The Big Book of Alcoholics Anonymous on page 86 also gives us “going to sleep” suggestions. It states that we are to constructively review our day. It also states that we are not to venture off into morbid reflection. We ask ourselves “were we resentful, selfish, dishonest or afraid?” “Were we kind and loving toward all? What could we have done better?” This is basically a spot check inventory which we learned how to do back in steps 4-5. This may all seem like way too much work but through time and perseverance it just becomes automatic.
Part of the reasoning behind reviewing our day is to keep our side of the street clean. We do not want resentments and fears to pile up into one big mess again. By dealing with these things on a daily basis we are also more likely to remain sober! That in itself seems like a good enough reason to continue on in the step work. As an added bonus we may have a peaceful day with minimal drama. If a situation does arise that we must deal with we will be in a much better frame of mind to deal with it in a rational way.

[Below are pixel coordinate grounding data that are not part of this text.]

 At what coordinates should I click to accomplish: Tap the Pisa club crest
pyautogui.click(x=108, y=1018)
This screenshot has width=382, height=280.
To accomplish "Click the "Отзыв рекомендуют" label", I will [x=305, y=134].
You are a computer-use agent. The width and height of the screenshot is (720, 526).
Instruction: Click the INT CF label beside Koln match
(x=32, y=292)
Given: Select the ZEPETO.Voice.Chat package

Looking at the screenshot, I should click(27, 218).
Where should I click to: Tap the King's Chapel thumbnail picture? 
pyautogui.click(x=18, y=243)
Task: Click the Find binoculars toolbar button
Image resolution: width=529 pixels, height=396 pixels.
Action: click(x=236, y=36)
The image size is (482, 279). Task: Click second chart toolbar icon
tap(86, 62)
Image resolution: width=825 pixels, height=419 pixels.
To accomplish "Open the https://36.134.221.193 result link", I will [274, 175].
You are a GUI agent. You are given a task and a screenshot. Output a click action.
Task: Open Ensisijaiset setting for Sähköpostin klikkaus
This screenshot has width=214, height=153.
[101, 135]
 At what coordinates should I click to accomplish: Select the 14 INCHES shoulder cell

Another reason to review our day is to see if we stepped on anther’s toes. If so, we plan on making our amends quickly if we have not done so already. The Book also states that we are enabled to match “calamity with serenity.” This was a pretty big deal for me in the beginning of my sobriety as I had a boatload of calamity to deal with. It took a few years before it was all cleaned up. But God gave me the grace to persevere and do what was necessary to stay sober while dealing with adversity. The Book also asks if we were thinking of ourselves most of the day instead of how can I be of service to others. Remember we are to be divorced from selfish and self-seeking motives.
And finally, we may ask ourselves what could we have done better? I don’t know about you, but I could always improve my behavior and motives. Motives are very important. They are like the under pinning of our thought processes. I may help you for strictly altruistic reasons. Or I may help you to get my way with you. If I want to stay sober and serene, I must get “my way” out of the way. In the beginning it was all about me. Oh, my goodness! I had such a feeling of self-importance. This turned out to be a major defect of character for me. “I” was just so darned important. As I reflect back on my early years of sobriety, I see how this defect appeared to shrink in time as I applied the program to my life. I am very grateful for this relief from this defect of character.
So that about sums up our “going to bed” instructions. Remember always that more will be revealed. This could include additional suggestions regarding every aspect of the program as the years pile up. And if we diligently work the steps and apply the program to our lives, we will remain sober, happy, joyous and free. Freedom from the bondage of addiction!